What you will do>
Copy the records below, substituting "drop-down list" for every "dropdown" and changing nothing else.
╭─ Data records
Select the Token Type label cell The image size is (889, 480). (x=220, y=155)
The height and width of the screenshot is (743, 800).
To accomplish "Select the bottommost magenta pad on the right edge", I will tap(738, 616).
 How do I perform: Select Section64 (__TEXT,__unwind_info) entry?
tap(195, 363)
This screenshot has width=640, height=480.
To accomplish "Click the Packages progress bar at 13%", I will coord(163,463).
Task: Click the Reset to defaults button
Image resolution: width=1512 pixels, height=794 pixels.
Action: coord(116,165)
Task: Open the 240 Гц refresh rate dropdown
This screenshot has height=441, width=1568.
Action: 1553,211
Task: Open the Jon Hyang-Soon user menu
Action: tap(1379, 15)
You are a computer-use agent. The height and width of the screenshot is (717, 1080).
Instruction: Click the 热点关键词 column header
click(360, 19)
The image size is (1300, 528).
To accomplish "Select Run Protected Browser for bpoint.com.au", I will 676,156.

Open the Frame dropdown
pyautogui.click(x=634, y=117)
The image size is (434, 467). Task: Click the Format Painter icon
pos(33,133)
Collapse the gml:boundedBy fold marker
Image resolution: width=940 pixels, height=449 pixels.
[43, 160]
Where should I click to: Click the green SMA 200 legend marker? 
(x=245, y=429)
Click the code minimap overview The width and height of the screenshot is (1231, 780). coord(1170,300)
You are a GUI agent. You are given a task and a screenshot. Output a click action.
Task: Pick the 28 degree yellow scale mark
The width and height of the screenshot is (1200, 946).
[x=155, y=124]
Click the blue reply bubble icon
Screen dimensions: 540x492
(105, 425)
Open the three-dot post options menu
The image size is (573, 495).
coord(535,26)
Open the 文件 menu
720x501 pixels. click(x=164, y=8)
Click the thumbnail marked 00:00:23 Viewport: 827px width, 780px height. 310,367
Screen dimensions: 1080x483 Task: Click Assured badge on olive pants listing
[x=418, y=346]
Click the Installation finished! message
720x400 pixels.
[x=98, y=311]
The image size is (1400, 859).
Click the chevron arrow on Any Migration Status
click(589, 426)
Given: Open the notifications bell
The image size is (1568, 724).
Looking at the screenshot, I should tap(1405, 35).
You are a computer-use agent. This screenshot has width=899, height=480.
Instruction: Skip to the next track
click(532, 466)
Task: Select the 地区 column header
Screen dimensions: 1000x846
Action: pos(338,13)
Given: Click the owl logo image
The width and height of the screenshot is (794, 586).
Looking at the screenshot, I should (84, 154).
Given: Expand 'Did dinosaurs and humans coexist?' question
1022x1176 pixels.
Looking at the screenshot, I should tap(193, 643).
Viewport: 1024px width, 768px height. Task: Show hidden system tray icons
╰─
Answer to the task>
Select the Token Type label cell The image size is (889, 480). (x=220, y=155)
The height and width of the screenshot is (743, 800).
To accomplish "Select the bottommost magenta pad on the right edge", I will tap(738, 616).
 How do I perform: Select Section64 (__TEXT,__unwind_info) entry?
tap(195, 363)
This screenshot has width=640, height=480.
To accomplish "Click the Packages progress bar at 13%", I will coord(163,463).
Task: Click the Reset to defaults button
Image resolution: width=1512 pixels, height=794 pixels.
Action: coord(116,165)
Task: Open the 240 Гц refresh rate drop-down list
This screenshot has height=441, width=1568.
Action: 1553,211
Task: Open the Jon Hyang-Soon user menu
Action: tap(1379, 15)
You are a computer-use agent. The height and width of the screenshot is (717, 1080).
Instruction: Click the 热点关键词 column header
click(360, 19)
The image size is (1300, 528).
To accomplish "Select Run Protected Browser for bpoint.com.au", I will 676,156.

Open the Frame drop-down list
pyautogui.click(x=634, y=117)
The image size is (434, 467). Task: Click the Format Painter icon
pos(33,133)
Collapse the gml:boundedBy fold marker
Image resolution: width=940 pixels, height=449 pixels.
[43, 160]
Where should I click to: Click the green SMA 200 legend marker? 
(x=245, y=429)
Click the code minimap overview The width and height of the screenshot is (1231, 780). coord(1170,300)
You are a GUI agent. You are given a task and a screenshot. Output a click action.
Task: Pick the 28 degree yellow scale mark
The width and height of the screenshot is (1200, 946).
[x=155, y=124]
Click the blue reply bubble icon
Screen dimensions: 540x492
(105, 425)
Open the three-dot post options menu
The image size is (573, 495).
coord(535,26)
Open the 文件 menu
720x501 pixels. click(x=164, y=8)
Click the thumbnail marked 00:00:23 Viewport: 827px width, 780px height. 310,367
Screen dimensions: 1080x483 Task: Click Assured badge on olive pants listing
[x=418, y=346]
Click the Installation finished! message
720x400 pixels.
[x=98, y=311]
The image size is (1400, 859).
Click the chevron arrow on Any Migration Status
click(589, 426)
Given: Open the notifications bell
The image size is (1568, 724).
Looking at the screenshot, I should tap(1405, 35).
You are a computer-use agent. This screenshot has width=899, height=480.
Instruction: Skip to the next track
click(532, 466)
Task: Select the 地区 column header
Screen dimensions: 1000x846
Action: pos(338,13)
Given: Click the owl logo image
The width and height of the screenshot is (794, 586).
Looking at the screenshot, I should (84, 154).
Given: Expand 'Did dinosaurs and humans coexist?' question
1022x1176 pixels.
Looking at the screenshot, I should tap(193, 643).
Viewport: 1024px width, 768px height. Task: Show hidden system tray icons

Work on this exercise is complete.